In [None]:
import pandas as pd
import numpy as np
import matplotlib.pyplot as plt
from xgboost import XGBRegressor
from sklearn.model_selection import RandomizedSearchCV, GridSearchCV, cross_val_score, KFold
from sklearn.metrics import mean_squared_error
import seaborn as sns

In [None]:
pd.set_option('display.max_rows', None)

## Importing data
### Link to the challenge: 
 https://hecktor.grand-challenge.org/Data/
 
 https://hecktor.grand-challenge.org/Evaluation/

## Leaderboard:
### https://hecktor.grand-challenge.org/evaluation/challenge/leaderboard/

In [None]:
train_data = pd.read_csv('hecktor-task2-TRAINIMAGES.csv', index_col='pid')
test_data = pd.read_csv('hecktor-task2-TESTIMAGES.csv')

In [None]:
test_data

In [None]:
train_data

In [None]:
#Question about whether we use "correct" RFS: 
#At least we don't have any negative target values, so it doesn't make sense to multiply predictions with -1
train_data['RFS'].describe()

In [None]:
#"Median RFS of 14 months in the training dataset", according to the Dataset page
#This is not true for our dataset, where I get approx. 40 months: 
# Divides with 30 because it is approx 30 days in a month (and RFS is measured in days)
1207/30

#Also, there are 488 observations in training and 359 in test set, while on the web page, it says 489 and 339, respectively. 
# https://hecktor.grand-challenge.org/Data/

### Data exploration

In [None]:
test_data.isna().sum()

In [None]:
train_data.isna().sum()

In [None]:
# Tobacco, Alcohol and performance status are probably important for prediction of survival
#However, alcohol is missing for almost all patients, and should probably be excluded...
train_data = train_data.drop(['Alcohol'], axis=1)
test_data = test_data.drop(['Alcohol'], axis=1)
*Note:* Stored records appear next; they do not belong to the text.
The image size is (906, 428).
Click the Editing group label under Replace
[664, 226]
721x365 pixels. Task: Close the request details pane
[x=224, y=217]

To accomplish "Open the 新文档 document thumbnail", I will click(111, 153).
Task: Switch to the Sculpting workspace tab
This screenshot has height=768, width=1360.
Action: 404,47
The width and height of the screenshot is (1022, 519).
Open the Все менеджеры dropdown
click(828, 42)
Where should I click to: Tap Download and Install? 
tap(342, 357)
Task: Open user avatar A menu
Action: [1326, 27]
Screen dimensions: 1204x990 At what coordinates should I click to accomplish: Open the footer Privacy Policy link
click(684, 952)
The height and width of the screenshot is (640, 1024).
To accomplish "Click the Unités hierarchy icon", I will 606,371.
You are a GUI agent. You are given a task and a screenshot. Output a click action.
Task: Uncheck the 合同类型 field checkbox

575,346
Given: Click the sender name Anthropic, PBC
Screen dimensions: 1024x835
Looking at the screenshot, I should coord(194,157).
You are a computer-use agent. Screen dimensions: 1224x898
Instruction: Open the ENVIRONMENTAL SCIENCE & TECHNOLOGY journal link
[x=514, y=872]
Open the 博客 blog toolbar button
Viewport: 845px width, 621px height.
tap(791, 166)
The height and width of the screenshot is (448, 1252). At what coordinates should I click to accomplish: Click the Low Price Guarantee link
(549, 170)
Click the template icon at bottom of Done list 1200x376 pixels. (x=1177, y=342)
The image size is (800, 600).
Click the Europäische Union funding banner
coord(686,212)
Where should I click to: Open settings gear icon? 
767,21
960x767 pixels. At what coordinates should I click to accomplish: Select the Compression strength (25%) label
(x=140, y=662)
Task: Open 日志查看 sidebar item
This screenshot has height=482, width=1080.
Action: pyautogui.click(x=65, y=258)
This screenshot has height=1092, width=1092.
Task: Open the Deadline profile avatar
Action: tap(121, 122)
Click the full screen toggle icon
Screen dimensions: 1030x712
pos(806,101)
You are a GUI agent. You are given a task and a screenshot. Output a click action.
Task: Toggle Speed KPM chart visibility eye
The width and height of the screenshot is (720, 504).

### Estimate the kidney function (using average serum creatinine values
#### https://www.mayoclinic.org/tests-procedures/creatinine-test/about/pac-20384646
#### Using micromoles/mL
#### Cockraft-Gault formula: https://gpnotebook.com/simplepage.cfm?ID=x20191025171810070107

In [None]:
#Since serum creatinine is not available in dataset, we use average values for males and females
male_creatinine = (65.4 + 119.2)/2
female_creatinine = (52.2 + 91.9)/2

In [None]:
#Estimate the kidney function in the training data
gfr_list=[]
for i in range(train_data.shape[0]):
    if train_data.iloc[i,5]==0:
        #print('This is a male:', train_data.iloc[i,:])
        temp_gfr = (((140 - train_data.iloc[i,6]) * train_data.iloc[i,7])*1.23)/male_creatinine
    else:
        #print('This is a female:', train_data.iloc[i,:])
        temp_gfr = 0.85*((((140 - train_data.iloc[i,6]) * train_data.iloc[i,7])*1.23)/female_creatinine)
    gfr_list.append(temp_gfr)

In [None]:
#Repeat for the test set:
gfr_list_test=[]
for i in range(test_data.shape[0]):
    if test_data.iloc[i,5]==0:
        #print('This is a male:', train_data.iloc[i,:])
        temp_gfr = (((140 - test_data.iloc[i,6]) * test_data.iloc[i,7])*1.23)/male_creatinine
    else:
        #print('This is a female:', train_data.iloc[i,:])
        temp_gfr = 0.85*((((140 - test_data.iloc[i,6]) * test_data.iloc[i,7])*1.23)/female_creatinine)
    gfr_list_test.append(temp_gfr)

In [None]:
train_data['eGFR'] = gfr_list
test_data['eGFR'] = gfr_list_test

In [None]:
#Split data into X and y
y_train = train_data['RFS']
y_test = test_data['RFS']
X_train = train_data.drop(['RFS'], axis = 1)
X_test = test_data.drop(['RFS'], axis = 1)

In [None]:
#Switch the axis to get the RFS as last column:
new_traindata = pd.concat([X_train, y_train], axis = 1)

In [None]:
# Plot the correlations for the training data:
plt.figure(figsize=(10,10))
corr = new_traindata.corr()
mask = np.triu(np.ones_like(corr, dtype=bool))
heat_map = sns.heatmap(corr, mask = mask, annot = True)

plt.xticks(size = 14)
plt.yticks(size = 14)
plt.title('Correlations between input features and RFS', size=18)

plt.tight_layout()
plt.show()
#plt.savefig('Diagonal_HeatmapTrainingData_Task2_Annotated.png')

## Create an XGBoost regressor:

In [None]:
#Hyperparameter search: 
params = {
    'n_estimators': [110,120,130],
    'learning_rate':[0.1,0.075,0.05],
    'max_depth':[5,4,3,2],
    'subsample':[0.8,0.75, 0.7],
    'colsample_bytree':[0.7, 0.6, 0.5],
    'colsample_bynode':[1,0.9],
    'colsample_bylevel':[0.9, 0.8, 0.7]
}

In [None]:
model = XGBRegressor(booster = 'gbtree', random_state = 42, objective = 'reg:squarederror')
kfold = KFold(n_splits = 10, shuffle = True, random_state=42)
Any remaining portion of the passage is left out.